I believe in failure. Every mistake I’ve ever made has informed my life. In fact, I can’t imagine my life without my many mistakes. Who would I be if I hadn’t become an alcoholic? What would my life look like now without my friends in recovery? Without the relationship with a God of my understanding that I’ve only gotten through struggling with addiction? What if I had married that guy at age 20 and had that perfect, curly headed child? Would we be divorced by now? (I can almost guarantee a Yes to that question.) Who would I be as a woman if I hadn’t loved and lost and loved and lost? Would I be more whole or less? Who would I be if I hadn’t taken a risk and left my career to try something new? Would I be more successful as a human being or less?

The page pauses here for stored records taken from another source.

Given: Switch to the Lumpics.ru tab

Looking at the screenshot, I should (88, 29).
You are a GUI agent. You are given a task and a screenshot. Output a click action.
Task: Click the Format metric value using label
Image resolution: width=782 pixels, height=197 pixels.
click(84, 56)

I observe those whose lives seem to clip along at an even and steady pace–graduated on schedule, married on schedule, 2.5 perfect children on schedule, promoted on schedule, and so on—and I wonder how they do it. Members of my own family fall in this category. I am the lone ‘loser’. But it’s all the many losses in my life that have defined me, have cultivated all my better qualities—and a few of my more negative ones, I’ll admit. My faith, my strength, my vulnerability, my openness, my trust, my acceptance, my willingness, my honesty—all are a result of stepping forward in the face of fear, continuing to hope in the face of doubt, and always believing in the good—despite all the bad.
I was told once that there is no right or wrong decision in our lives—there’s only spiritual growth. So, I believe in failing; because if you’ve never failed, you’ve probably never tried. If you’ve never lost love, then maybe you’ve never really taken the risk to love in the first place. If you’ve never lost your footing, then how can you be sure you’ve found the right path after all?